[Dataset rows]
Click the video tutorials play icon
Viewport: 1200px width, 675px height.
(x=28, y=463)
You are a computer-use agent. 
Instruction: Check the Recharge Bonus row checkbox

• Given problem:
Copy out the lines above word for word, with nothing changed.

• Written solution:
Click the video tutorials play icon
Viewport: 1200px width, 675px height.
(x=28, y=463)
You are a computer-use agent. 
Instruction: Check the Recharge Bonus row checkbox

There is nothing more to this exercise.